Tag Archives: holiday

A Zanzibar Christmas


Some Christmas you may wake up beneath a mosquito net which did a poor job protecting you the previous night, already sweating and marveling that the hair you washed 12 hours ago is still not dry due to hanging humidity.  The basic room you are sharing has a gaudy orange linoleum tile and the formula for flushing the toilet has not yet been achieved.  But, it is on the beach.  In Zanzibar off the mainland of Tanzania.  In the insanely beautiful Indian Ocean.  It’s postcard perfect.
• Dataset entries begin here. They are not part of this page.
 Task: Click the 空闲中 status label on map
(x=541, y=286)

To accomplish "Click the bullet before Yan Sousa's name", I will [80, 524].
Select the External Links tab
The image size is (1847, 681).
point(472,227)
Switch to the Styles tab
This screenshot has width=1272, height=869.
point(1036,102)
Christmas Eve we cooked a meal in a filthy kitchen battling man-eating spiders, cockroaches, and even a snake which hopped into Ted’s backpack.  The girls were mostly severely sunburned and homesick but calmed as we read the familiar Christ stories and sang the old carols (and passed around the eggnog and wine).
Mary and I were fighting colds, my ankles had mysteriously swollen to the size of a woman’s twice my size, and we had been traveling without sleep for over two days.  We tried to make the most of our 16 hour layover exploring Addis Ababa, Ethiopia and slept on benches outside of the Dar Es Salaam airport, waking up sticky, bitten, fatigued, and sore.  Several taxis and a ferry ride to Zanzibar later we realized we were not sufficiently prepped with how to locate our friends once we arrived on the island.  This led to hours of stressful scavenger-hunt style detective work to locate our friends-acting-as-family on Christmas Eve–when all I wanted was to shower the sweat and grime away and lay down for the first time in two days.
Our group is good, actually quite good, despite crankiness and wanting to be at home with our families which leaves us feeling guilty because we are spending the holiday in such a beautiful, exotic place.  There are seven incredible, intelligent, well-read, thinking, independent, beautiful, ambitious girls–and our dear brother, Ted, who has been a good sport 🙂  It is a joy to be in a group of women so accepting, edifying, feminine, yet also living their passions unapologetically in Africa and staying calm when a rat appears in the bathroom at 5am (TRUE STORY).
How much of Christmas’ identity for me is wrapped in snow, fireplaces, ugly sweater parties, movies, and holiday rush with a Christmas soundtrack on repeat?  Without a Western calendar ticking away in the background, I would have had little reminder that Christmas was approaching.  Christmas Eve I sat sweating on a mattress on our rented porch overlooking the beach with six other American “orphaned” twentysomethings-in-Africa reading the Luke Christmas story, passing around the Bible and eggnog by flashlight.  I identified with the holy family’s struggle, dirt, loneliness, foreign-ness.  The actual first Christmas seems closer to life in Africa than the cozy, clean comforts of home.  I bet Joseph probably killed a few snakes and spiders in that stable, and was it really winter time?  Maybe they were sweaty and sunburned and I bet Mary’s feet swelled even more than mine.
While searching for our friends, Mary and I commented that we felt like Mary and Joseph facing no rooms in the inn, just dying to bathe and lay down after a multi-day journey.  The dirt and my lack of comfort make my pine for the dear, familiar three-bedroom ranch of my childhood with roaring fire, cozy bed, and ‘perfectly sized’ Christmas tree as the backdrop to my loved ones’ perennial jokes, movies, games, and the only day all year that we spend the entire day at home just the four of us.
Christ entered into a mean world of discomfort, poverty, young parents wringing their hands at what to do to protect their son and I am sure they just wanted sleep as an unusual crowd of characters walked in off the streets.  It wasn’t cozy or clean or sanitary–and imagine the blood and the smell.  Childbirth is one thing.  With a clumsy husband, no mom or midwife.  Was she scared?  Did she have any more signs or communication that this was a special baby?  Maybe she was beginning to doubt the angel’s proclamation that this was actually good news.  Certainly the Favored of the Most High wouldn’t have to give birth to God in such conditions.  Certainly God’s son wouldn’t transcend to His creation in such a humiliating way.  The will of God can seem meandering, confusing, and meaningless as you wander through miserable circumstances.  Give us faith to trust You, even when it seems we have lost Your guiding path.  “Surely God’s will wouldn’t look like this.  Surely I am supposed to be healthy, happy, wise, and comfortable… surely…surely…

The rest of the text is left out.